You see the thing is…

….I had an appointment to get to and I could see that if you put your older child’s shoes on just a bum shuffle away, I could get by your buggy. I didn’t say anything because I could see that whilst you were super jolly with your kids, you were perhaps feeling harassed on the inside….

….I had to go and pick my friend up from the station. I really don’t want to be late for her, she’s not got kids and I always seem to be saying “Sorry, I’m late T hit M with a toy hammer/pooed his pants” etc, etc….

….I had just given my two boys snacks and told them that they could ride back to the car without their buggy straps on.  I had the time it takes for them to eat said snacks to get them out of softplay, into the carpark and back into their carseats. And they eat fast. I was living on the edge…..

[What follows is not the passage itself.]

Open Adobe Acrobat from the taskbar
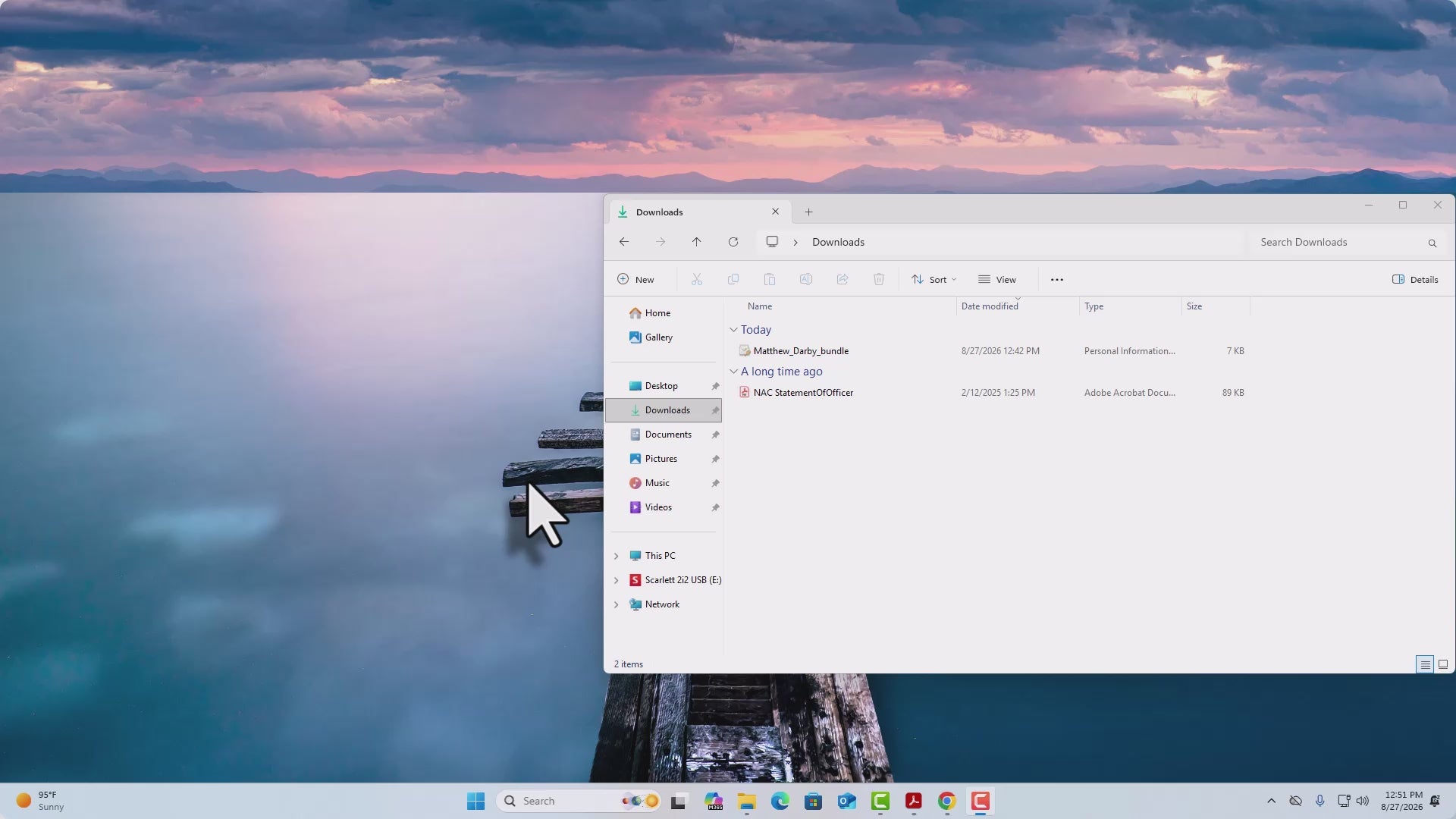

Insert from the above whatever works, I’m sure you get the drift. Basically I had stuff going on as well.  I know what it’s like to be so tired that you feel like you have used up all your nice, positive energy on your kids.  When all your brain power is spent just getting them from A to B.  But play fair, throw me a smile or a knowing eye roll at least, parenting toddlers is best played as a team game after all and I was batting for your side.

You can probably tell that I can do grumpy mum too.  So while I’m on a roll – one year olds don’t do patience, my money was on a dirty nappy.